3) John blamed himself and Bill blamed himself

Expected strict reading:

3.i) John i [VP blamed himselfi], and Billj [VP blamed himself i]

Expected sloppy reading:

3.ii) Johni [VP blamed himselfi], and Billj [VP blamed himselfj]
Syntax Tree for sentence 3.ii)

Taking this into consideration, it is observed that strict readings are difficult to be obtained in sentences like this, because if the anaphor himself in the elided VP is co-indexed with ‘John’ it would violate Binding Theory A because they are in separate clauses. C-command relationships are represented by colour coding in the sytnax tree. As depicted in the tree diagram and illustrated in green, ‘Johni’ c-commands 'himselfi' in the first VP. 'Billj' on the other hand c-commands 'himselfj' in the second VP, colour coded in orange. Due to binding domains, the DPs closest to the anaphors have to be the ones they bind to and co-index with. Therefore, 'Johni' cannot not c-command the 'himselfj' in the second VP, as shown through the difference in colour coding. Consequently, Binding Theory A would be violated if the co-indexation of example 2.i) generates a strict reading. Hence, PF-deletion hypothesis generates sloppy readings because it treats the elided VP as identical structures to the antecedent VP and co-indexation is constrained by locality.

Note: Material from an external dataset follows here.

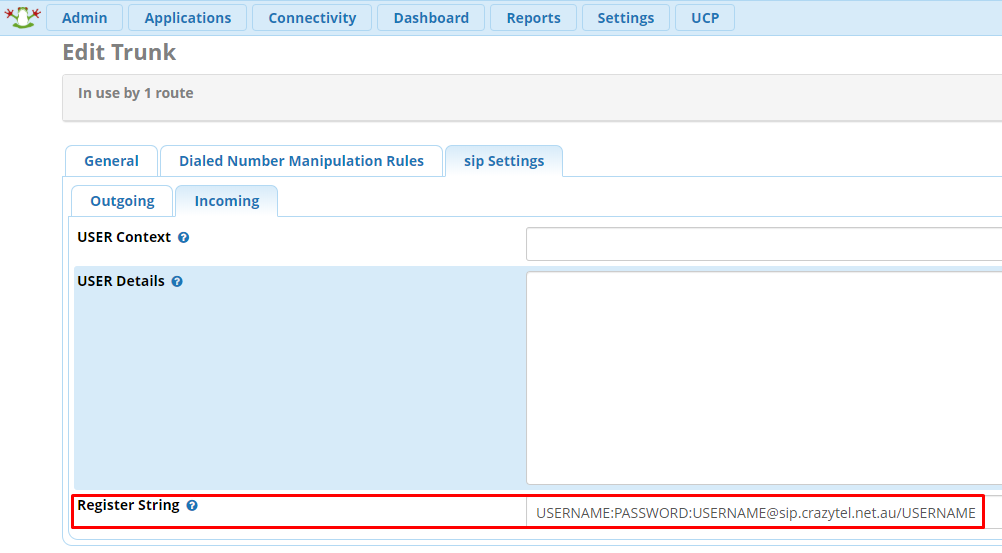Click the FreePBX frog logo icon
This screenshot has height=553, width=1002.
22,17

The copying-at-LF (logical form) analysis

According to Carnie,[6] the sloppy identity problem can be explained using an LF-copying hypothesis. This hypothesis claims that before SPELLOUT, the elided VP has no structure and exists as an empty or null VP (as opposed to the PF-deletion hypothesis, which asserts that the elided VP has structure throughout the derivation). Only by copying structure from the VP antecedent does it have structure at LF. These copying processes occur covertly from SPELLOUT to LF.

According to LF-copying, the ambiguity found in sloppy identity is due to different orderings of the copying rules for pronouns and verbs. Consider the following derivations of the sloppy reading and the strict reading for sentence (4), using the Covert VP-Copying Rule and the Anaphor-Copying Rule:

4) Calvin will strike himself and Otto will [vp Ø] too.

Sloppy reading

In the sloppy reading, the VP-copying rule applies first, as can be seen in sentence 5). The VP-copying rule copies the VP in the antecedent into the empty VP:

Covert VP-copying rule

5) Calvin will [strike himself] and Otto will [strike himself] too.

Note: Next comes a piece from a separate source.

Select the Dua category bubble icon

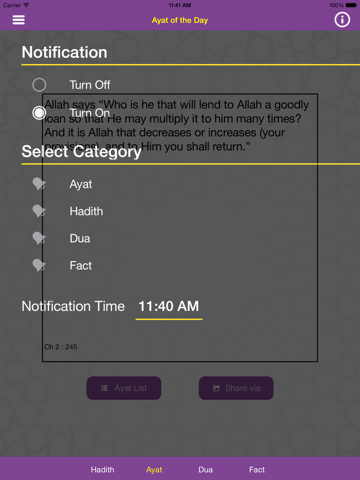tap(39, 238)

Following the VP-copying rule, the anaphor-copying rule applies, as can be seen in sentence 6). The anaphor-copying rule, which is clause-bound, copies NPs into anaphors within the same clause:

Covert anaphor-copying rule

6) Calvin will [strike Calvin] and Otto will [strike Otto] too.

Strict reading

In the strict reading, the application of these rules occur in the opposite order. Therefore, the anaphor-copying rule is applied first. Due to the fact that the empty VP does not contain an anaphor, the NP “Otto” cannot be copied into it. This process can be seen in sentence 7):

Covert anaphor-copying rule

7) Calvin will [strike Calvin] and Otto will [vp Ø] too.

Following the anaphor-copying rule, the VP-copying rule applies and produces the sentence in 8):

Covert VP-copying rule

8) Calvin will [strike Calvin] and Otto will [strike Calvin] too.

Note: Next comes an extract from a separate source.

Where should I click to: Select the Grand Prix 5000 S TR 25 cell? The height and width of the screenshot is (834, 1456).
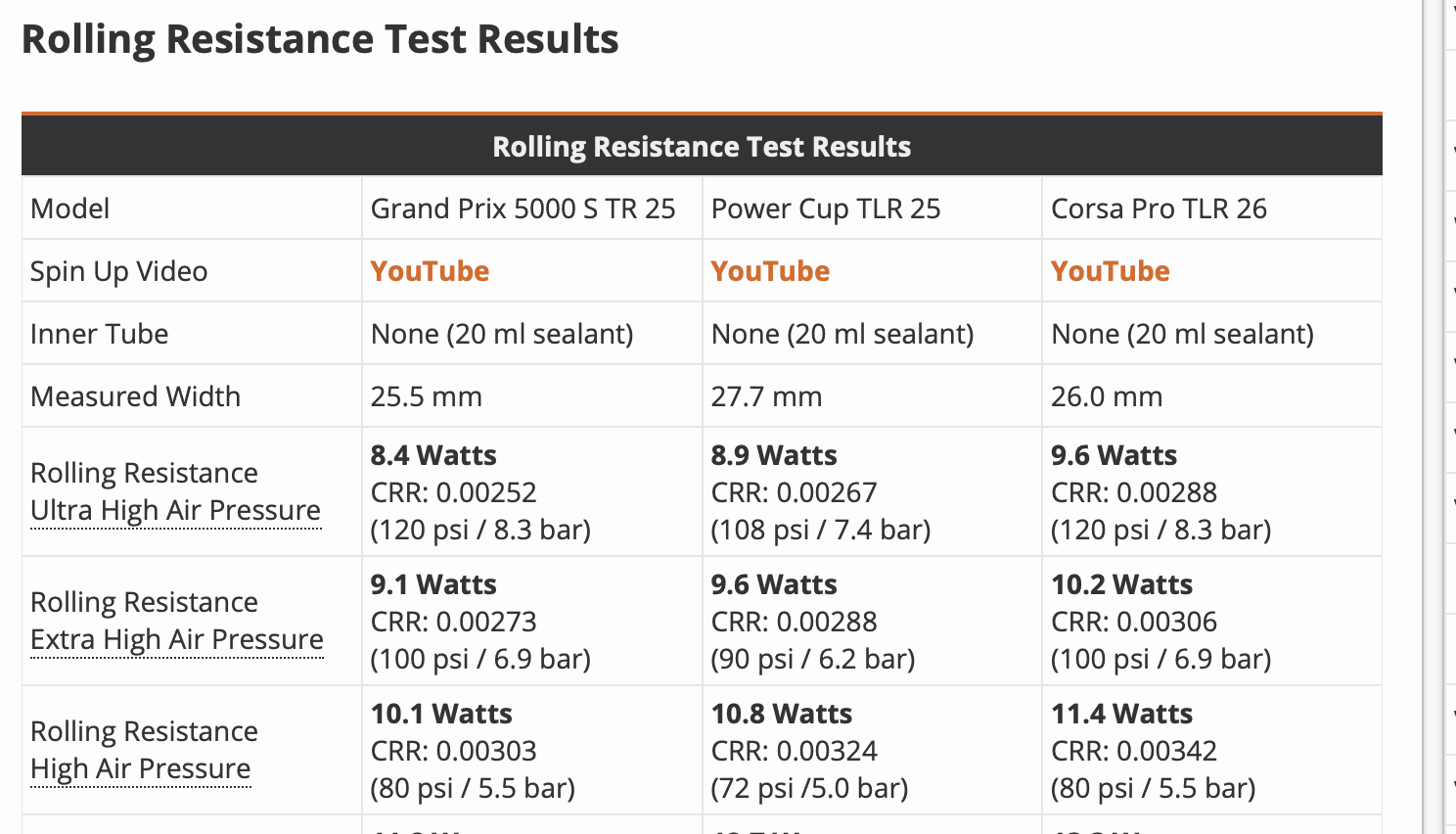[523, 208]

The derivation used in this LF copying hypothesis can be found here.

Combination of PF and LF

Building on the work of Bouton (1970) and Ross (1969), Barbara Partee (1975)[3] developed what has come to be one of the most important and influential approaches to explain VP to date, the Derived VP-Rule, which introduces a null operator at the VP level. Shortly thereafter, Ivan A. Sag (1976)[1] developed the Deletion Derived VP approach, and Edwin S. Williams (1977)[5] developed the Interpretive Derived VP Approach. These rules are still used by many today.

Derived VP-rule:[3]

According to Williams [5](1977), the Derived VP Rule converts VPs in surface structure into properties written in lambda notation. This is a very important rule that has been built on over the years to make sense of sloppy identity. This VP-rule is used by many linguists as a foundation for their ellipsis rules.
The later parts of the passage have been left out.